“Conquanto infortuna, a escolha se ajusta no espaço do livre discurso político”, disse o juiz Federal substituto Manoel Pedro Martins de Castro Filho, da 6ª vara Federal Cível da SJ/DF, em ação popular que buscava impedir o presidente Jair Bolsonaro e o ministério de Saúde de incentivar o uso de medicamentos sem comprovação científica para tratamento precoce do coronavírus, o chamado kit covid.
A ação foi ajuizada pelo deputado Federal Ivan Valente. Em resumo, o parlamentar pediu que a pasta não incentive a adoção de medicamentos como cloroquina, hidroxicloroquina e azitromicina para tratamento precoce em casos de covid-19, por entender que não tem apoio na literatura científica.
O juiz, porém, entendeu que a inicial deveria ser rejeitada. “Não há, aqui, dano patrimonial prontamente aferível. Mas tampouco há dano entendido de uma maneira mais ampla, quantificável e tutelável pelo Judiciário”, afirmou.
“A questão se insere claramente no domínio do Político e não pode ser arbitrada pelo Judiciário. O popular ambiciona que se censure judicialmente plataforma política, na medida em que o Presidente da República advoga o tratamento da COVID a revés do que recomendam a OMS e outros órgãos especializados. Conquanto infortuna, a escolha se ajusta no espaço do livre discurso político; e havendo, até hoje, dúvidas quanto ao tratamento da doença – e inclusive quanto às soluções mais sólidas, como a vacina –, não pode o Judiciário se assenhorar da discussão e obrigar o Poder Político a adotar esta ou aquela via no combate à pandemia, endossando este ou aquele tratamento.
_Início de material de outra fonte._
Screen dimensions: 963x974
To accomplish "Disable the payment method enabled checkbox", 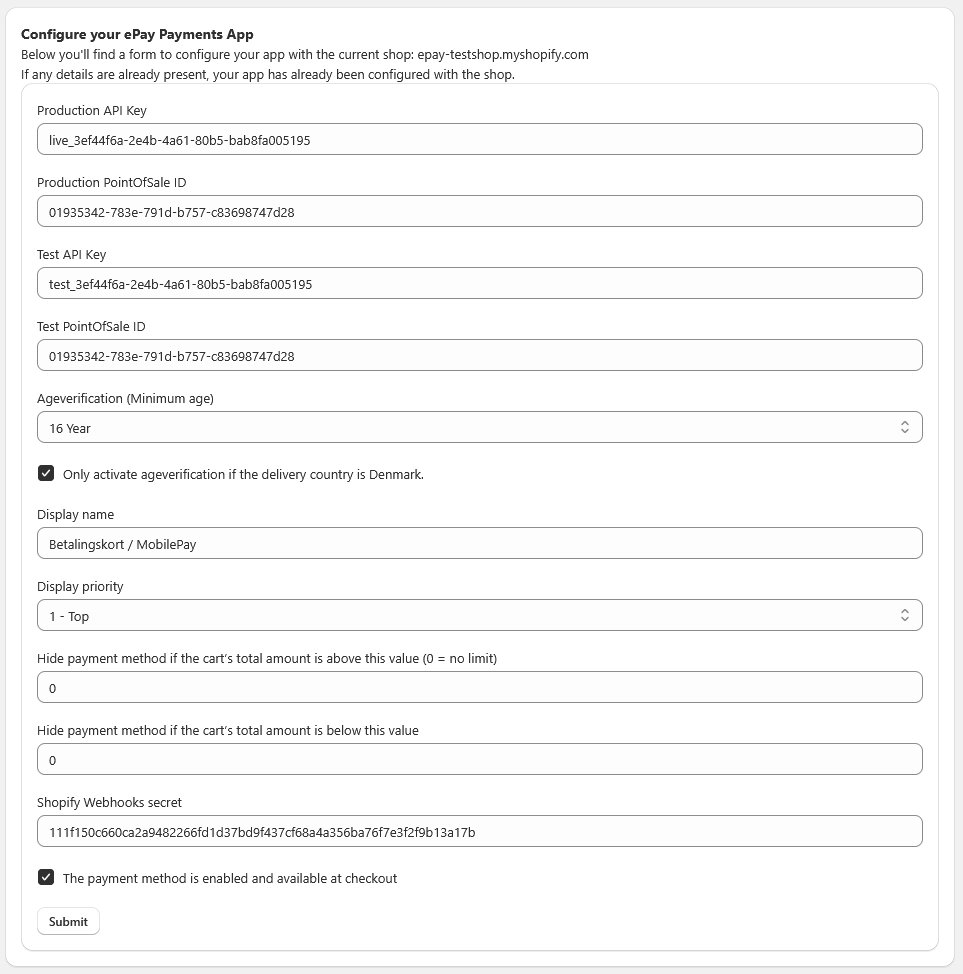I will click(x=45, y=877).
Do contrário, ficaria violado o princípio da separação dos Poderes, e restariam inúteis os órgãos especializados que, a mando do Executivo, fatalmente se guiam não só pela informação técnica, mas também pelo juízo político-moral do governo eleito. De fato, toda a discussão seria prontamente reconhecível como política e passageira, inclusive pelo popular, se se pacificasse a discussão que neste momento realmente importa, acerca da solução que permite o desenlace da pandemia: a vacina. O endosso aos medicamentos paliativos assume importância lateral diante do ceticismo maior contra a vacina, o que é mais uma razão para não torcer uma questão política – uma orientação do Ministério da Saúde, dotada de qualidade duvidosa – em questão jurídica. Nenhum país deteve a pandemia quer usando, quer deixando de usar cloroquina, hidroxicloroquina e azitromicina, mas apenas com a vacinação: por isso, a questão mantém seu contorno político e não jurídico.”